عنوان مقاله [English]
Solitary waves are often applied for simulating tsunami phenomenon. In this article, a meshless method based on exponential basis functions (EBFs) is developed to simulate the propagation of solitary waves and run-up on the slope. This method is a boundary-type meshless method using exponential basis functions with complex exponents. The solution to governing equations is
considered as a series of these basis functions and boundary conditions satisfied via a point-wise collocation approach. In this research, the simplified Navier-Stokes equations in the Lagrangian form for an incompressible inviscid fluid are employed. Governing equations and boundary conditions are established on pressure as a potential equation. A stable Lagrangian time marching algorithm is developed for tracking free surface on the beach. So, the solution process can be preceded by boundary nodes tracking, and the most important characteristics of a fluid, such as the displacement, velocity, and acceleration, are the results of pressure Laplace equation.
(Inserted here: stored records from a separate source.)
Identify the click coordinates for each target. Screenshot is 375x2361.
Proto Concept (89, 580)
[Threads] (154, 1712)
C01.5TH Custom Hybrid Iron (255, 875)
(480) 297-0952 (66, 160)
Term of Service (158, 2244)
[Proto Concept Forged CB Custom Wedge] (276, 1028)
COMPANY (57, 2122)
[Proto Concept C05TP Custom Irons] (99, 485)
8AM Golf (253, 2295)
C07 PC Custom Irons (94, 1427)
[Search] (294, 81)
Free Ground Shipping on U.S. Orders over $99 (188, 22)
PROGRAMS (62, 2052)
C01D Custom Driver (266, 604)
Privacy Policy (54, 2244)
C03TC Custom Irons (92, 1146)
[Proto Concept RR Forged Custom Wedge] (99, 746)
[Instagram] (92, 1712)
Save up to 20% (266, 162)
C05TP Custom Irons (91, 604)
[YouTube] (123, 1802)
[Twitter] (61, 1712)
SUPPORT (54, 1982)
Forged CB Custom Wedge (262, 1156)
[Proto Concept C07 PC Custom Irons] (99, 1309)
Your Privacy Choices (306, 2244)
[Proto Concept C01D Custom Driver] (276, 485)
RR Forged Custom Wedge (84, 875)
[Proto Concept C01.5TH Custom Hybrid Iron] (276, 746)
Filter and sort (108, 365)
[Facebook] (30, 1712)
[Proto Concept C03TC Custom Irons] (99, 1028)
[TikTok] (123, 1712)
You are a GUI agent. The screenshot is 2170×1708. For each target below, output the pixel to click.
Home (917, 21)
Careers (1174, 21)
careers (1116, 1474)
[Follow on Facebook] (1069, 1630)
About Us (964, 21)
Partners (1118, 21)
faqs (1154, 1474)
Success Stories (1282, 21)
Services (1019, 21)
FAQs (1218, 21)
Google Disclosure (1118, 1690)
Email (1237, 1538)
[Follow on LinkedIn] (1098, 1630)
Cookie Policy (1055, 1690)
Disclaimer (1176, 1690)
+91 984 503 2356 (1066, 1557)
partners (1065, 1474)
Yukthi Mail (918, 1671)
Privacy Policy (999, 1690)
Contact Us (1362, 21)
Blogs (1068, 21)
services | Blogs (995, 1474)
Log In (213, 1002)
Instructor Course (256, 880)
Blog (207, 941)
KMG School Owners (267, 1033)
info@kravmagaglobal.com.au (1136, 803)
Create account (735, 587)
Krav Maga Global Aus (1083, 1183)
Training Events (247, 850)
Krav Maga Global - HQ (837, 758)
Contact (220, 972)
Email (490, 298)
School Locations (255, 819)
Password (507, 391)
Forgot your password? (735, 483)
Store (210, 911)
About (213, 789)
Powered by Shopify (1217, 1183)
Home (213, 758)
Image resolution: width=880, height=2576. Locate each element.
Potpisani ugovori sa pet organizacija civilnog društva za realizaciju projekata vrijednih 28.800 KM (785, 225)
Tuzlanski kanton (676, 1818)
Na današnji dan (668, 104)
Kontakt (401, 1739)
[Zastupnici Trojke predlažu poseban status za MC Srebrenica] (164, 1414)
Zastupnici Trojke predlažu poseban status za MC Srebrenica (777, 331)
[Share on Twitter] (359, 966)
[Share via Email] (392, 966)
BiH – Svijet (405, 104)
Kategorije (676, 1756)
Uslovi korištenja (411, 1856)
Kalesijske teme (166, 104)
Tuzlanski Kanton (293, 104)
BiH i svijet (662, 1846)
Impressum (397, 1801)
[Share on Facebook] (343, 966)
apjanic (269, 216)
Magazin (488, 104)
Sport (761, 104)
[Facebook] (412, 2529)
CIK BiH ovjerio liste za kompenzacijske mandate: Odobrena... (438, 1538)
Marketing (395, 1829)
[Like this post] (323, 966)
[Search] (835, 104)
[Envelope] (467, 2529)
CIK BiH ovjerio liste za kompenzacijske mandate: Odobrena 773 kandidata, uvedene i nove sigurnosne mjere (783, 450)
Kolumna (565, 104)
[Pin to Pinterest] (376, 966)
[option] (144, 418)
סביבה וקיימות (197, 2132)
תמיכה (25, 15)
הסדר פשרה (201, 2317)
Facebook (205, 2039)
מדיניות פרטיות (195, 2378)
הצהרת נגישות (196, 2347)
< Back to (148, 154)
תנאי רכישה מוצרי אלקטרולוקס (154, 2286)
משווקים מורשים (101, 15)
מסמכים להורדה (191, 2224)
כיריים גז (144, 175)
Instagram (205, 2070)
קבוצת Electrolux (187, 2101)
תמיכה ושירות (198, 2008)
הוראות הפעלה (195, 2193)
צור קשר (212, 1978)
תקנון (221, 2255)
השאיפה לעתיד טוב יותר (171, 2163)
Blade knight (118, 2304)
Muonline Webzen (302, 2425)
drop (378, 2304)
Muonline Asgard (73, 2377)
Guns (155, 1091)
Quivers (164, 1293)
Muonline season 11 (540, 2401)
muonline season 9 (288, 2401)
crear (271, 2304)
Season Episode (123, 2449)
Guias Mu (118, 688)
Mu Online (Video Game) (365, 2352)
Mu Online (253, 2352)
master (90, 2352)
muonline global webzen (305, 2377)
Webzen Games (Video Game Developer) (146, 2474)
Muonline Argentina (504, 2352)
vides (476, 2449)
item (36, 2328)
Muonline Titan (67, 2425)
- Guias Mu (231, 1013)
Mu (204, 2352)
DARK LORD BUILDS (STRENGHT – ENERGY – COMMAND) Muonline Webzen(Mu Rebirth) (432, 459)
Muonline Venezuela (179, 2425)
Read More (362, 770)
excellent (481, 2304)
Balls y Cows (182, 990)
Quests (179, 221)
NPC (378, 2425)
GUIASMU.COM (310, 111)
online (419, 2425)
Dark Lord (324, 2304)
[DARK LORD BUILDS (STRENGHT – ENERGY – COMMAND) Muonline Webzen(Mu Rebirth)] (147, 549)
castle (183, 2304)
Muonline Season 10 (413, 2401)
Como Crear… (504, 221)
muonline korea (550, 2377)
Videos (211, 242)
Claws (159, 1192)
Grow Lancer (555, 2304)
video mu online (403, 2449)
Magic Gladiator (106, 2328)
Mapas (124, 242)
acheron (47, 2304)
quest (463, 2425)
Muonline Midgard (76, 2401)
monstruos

Geometry updating is only performed by changing the location of boundary nodes, and there is no need to mesh generation or any integration in solution process. According to the Lagrangian formulation, the numerical solution is performed at a time marching approach using an implicit two-step algorithm. In this algorithm, pressure equation is solved twice a step, and position of boundary nodes is corrected at the end of each time step. Minimum calculation time, convenient
performance, and high accuracy in the solution process are the advantages of this method. The results of the present numerical method in the prediction of solitary wave propagation and estimation of run-up are verified through the comparison with experimental data. Different wave amplitude cases are simulated, and the resulted run-up is compared with experiments. The results show that presented meshless method and developed time marching algorithm are capable of simulating the run-up under non-breaking condition quiet accurately.